Read the dataset htwt.csv into R by downloading it to your desktop or using

path <- 'https://personalpages.manchester.ac.uk/staff/david.selby/stata/2020-04-02-summarising/htwt.csv'
htwt <- read.csv(path)

This file includes two BMI variables: bmi, which was based on measured data and bmirep, which was based on reported data.

  1. Examine the distribution of measured BMI scores by displaying an appropriate visualisation, such as a histogram or kernel density plot. (Choose a sensible binwidth or number of bins.)
library(ggplot2)
ggplot(htwt) + aes(bmi) + geom_histogram(binwidth = 1)
  1. Produce a quantile–quantile plot of the measured BMI scores. Are the data normally distributed or do they show some skewness?
ggplot(htwt) + aes(sample = bmi) + geom_qq() + geom_qq_line()

Summarising the data

  1. Calculate summary measures of the measured BMI using the function call:
summary(htwt$bmi)
  1. Write down the mean BMI.

  2. How does the mean compare to the median?

  3. What are the lower and upper quartiles of the observed values?

BMI subdivided by sex

  1. Summarise the data separately for each sex, using your preferred choice of grouping function (by, aggregate, dplyr::group_by etc.). For example:**
with(htwt, by(bmi, sex, summary))
  1. The distributions for the two sexes can be neatly compared graphically using boxplots. The function call to do this (using ggplot2) is as follows. Write down a short description of what you see.**
ggplot(htwt) + aes(sex, bmi) + geom_boxplot()
  1. Visualise the data by sex again, this time using kernel density plots or histograms. Describe what you see.
ggplot(htwt) + aes(bmi, colour = sex) + geom_density()
ggplot(htwt) + aes(bmi) + geom_histogram(binwidth = 2) + facet_grid(sex ~ .)

Split-apply-combine

The packages dplyr and/or data.table can be used to produce tables of summary statistics. They are similar to the base functions summary, aggregate and by, but more flexible. The basic syntax for split-apply-combine (split the data into groups, apply a summary function, combine the results) in dplyr is:

library(dplyr)
dataset %>% group_by(factorvar) %>% summarise(name = fun(variable))

where dataset is a data frame, factorvar is the name of an optional grouping variable, name is an optional output label and fun is a summary function (e.g. mean). For example,

htwt %>% summarise(mean = mean(bmi, na.rm = TRUE),
                   sd = sd(bmi, na.rm = TRUE))

would give the mean and standard deviation of BMI for the whole sample (note R does not ignore missing values by default). Passing a variable to group_by enables you to obtain the statistics for different subgroups:

htwt %>%
  group_by(sex) %>%
  summarise(mean = mean(bmi, na.rm = TRUE),
            sd = sd(bmi, na.rm = TRUE))

You can do this in base R if you prefer but the syntax is less flexible:

aggregate(bmi ~ sex, htwt, FUN = function(x) c(mean = mean(x), sd = sd(x)))
  1. Compute the mean and standard deviation of height and weight, as measured by the nurse, for men and women separately.

Further exercises

  1. What is the average age of the subjects?

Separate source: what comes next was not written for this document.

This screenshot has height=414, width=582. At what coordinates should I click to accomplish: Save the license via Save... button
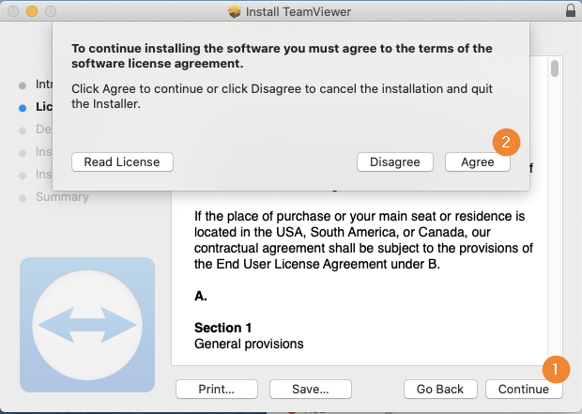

  2. Draw a histogram or density plot of the ages, accompanied by a QQ plot. Do the ages follow a normal distribution?

  3. How old are the youngest and oldest males and females in the study?

  4. What is the mean of the self-reported BMI? Is this greater or less than the mean of the BMI as measured by the nurse?

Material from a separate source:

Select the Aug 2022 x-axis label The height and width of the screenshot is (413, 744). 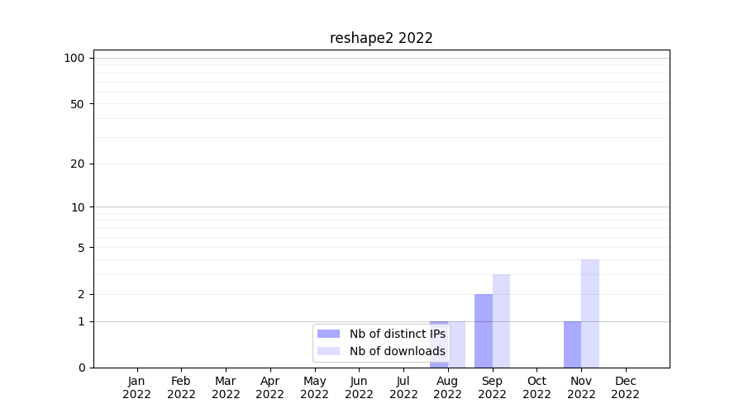pyautogui.click(x=448, y=387)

  5. Assign a variable for the difference between measured BMI and self-reported BMI:

htwt <- transform(htwt, bmidiff = bmi - bmirep)

Write down its mean value, standard deviation and the number of subjects for whom both BMI measures are available (hint: use the summary function).

  1. Produce quantile–quantile plots of height in men and women, using the function call:
ggplot(htwt) + aes(sample = nurseht) + facet_wrap(~ sex) +
  geom_qq() + geom_qq_line()

and

ggplot(htwt) + aes(sample = nursewt) + facet_wrap(~ sex) +
  geom_qq() + geom_qq_line()
  1. Write up your results and comments in an R Markdown document.

Further reading

Tufte (2001)

References

Tufte, Edward. 2001. The Visual Display of Quantitative Information. 2nd ed. Graphics Press USA.